> **Stated problem A**
According to the passage on the actor Đơn Dương, in what year did he emigrate to the United States?
+++ Passage shown +++
- Born: August 27, 1957 Da Lat, South Vietnam (now Dalat, Vietnam)
- Died: December 8, 2011 (aged 54) San Francisco, California, U.S.

= Đơn Dương (actor) =

American actor

Bùi Đơn Dương, known in his films as Đơn Dương (August 27, 1957 – December 8, 2011), was a Vietnamese film actor, who emigrated to the United States in 2003. He began acting in 1982 and has appeared in over 50 feature films. He won the Best Vietnamese Actor award for his role in the 1992 Vietnamese film Dấu Ấn của Quỷ ("Devil's Mark"). The 1996 film Cỏ Lau, in which he also acted, won Best Picture at the Vietnamese National Film Festival.

==Early life and education==
Don Duong was born in Da Lat, South Vietnam on August 27, 1957.

==Career==
His first appearance in a U.S. film was in 1999, with the release of Three Seasons, an award-winning film directed by his nephew Tony Bui and shot in Vietnam.

In 2001, Duong traveled to the U.S. to film two films. In Green Dragon (2001), a film directed by Tony Bui's brother Timothy Linh Bui and starring Patrick Swayze and Forest Whitaker, Duong played a Vietnamese refugee who assisted Swayze's character. In We Were Soldiers (2002), Duong played Nguyễn Hữu An, a PAVN lieutenant colonel who led Vietnamese forces against the soldiers led by Mel Gibson's character.

Upon his return to Vietnam in 2002, Duong was subjected to severe criticism by some Vietnamese citizens and government officials for his involvement in these two projects, particularly for his portrayal as Colonel An in We Were Soldiers where he orders his Viet Minh troops to kill captured and wounded French soldiers. Within a few months, the Vietnamese Actors' Association expelled him, he was banned from working in Vietnam, and his passport was confiscated. Duong wrote a letter to his sons, reflecting upon his ordeal and stating that they "can know the truth, to affirm that I am always and forever not a traitor." The letter was released to the public and published in the Los Angeles Times. In the letter he described the two movies as just "cinema":

Movies must reflect the portrait of history. 'Green Dragon' re-creates the refugee camps full of tragedy and chaos but still not lacking love and fellowship. ... When I portrayed the character Tai, I had to assume the viewpoint of that character, not my own viewpoint. Only idiots who know nothing about movies would confuse Don Duong with the character Don Duong portrays.
+++ Dataset records +++
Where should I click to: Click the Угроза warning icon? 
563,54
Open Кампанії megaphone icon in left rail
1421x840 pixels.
+++
+++ Dataset records +++
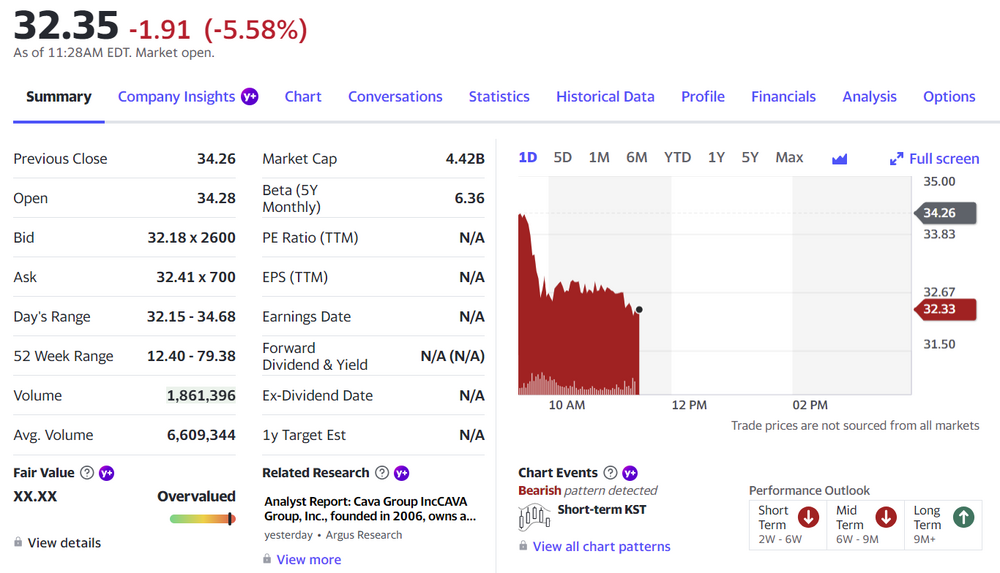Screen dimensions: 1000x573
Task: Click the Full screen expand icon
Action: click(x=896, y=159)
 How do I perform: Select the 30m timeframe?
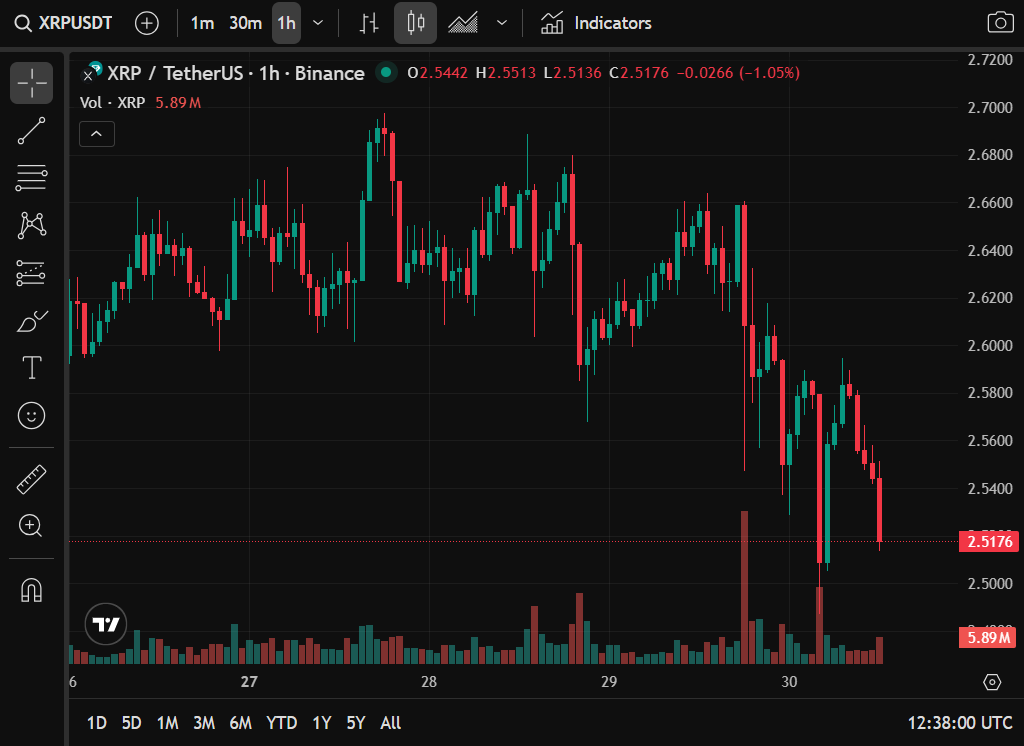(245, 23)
+++
> **Stated problem B**
In the listing, between the lines holding "Where should I" and "1421x840 pixels.", inclusive, swap "megaphone" for "loudspeaker". Return only those lines, leaving everything else unchanged.

> **Expected output A**
2003

> **Expected output B**
Where should I click to: Click the Угроза warning icon? 
563,54
Open Кампанії loudspeaker icon in left rail
1421x840 pixels.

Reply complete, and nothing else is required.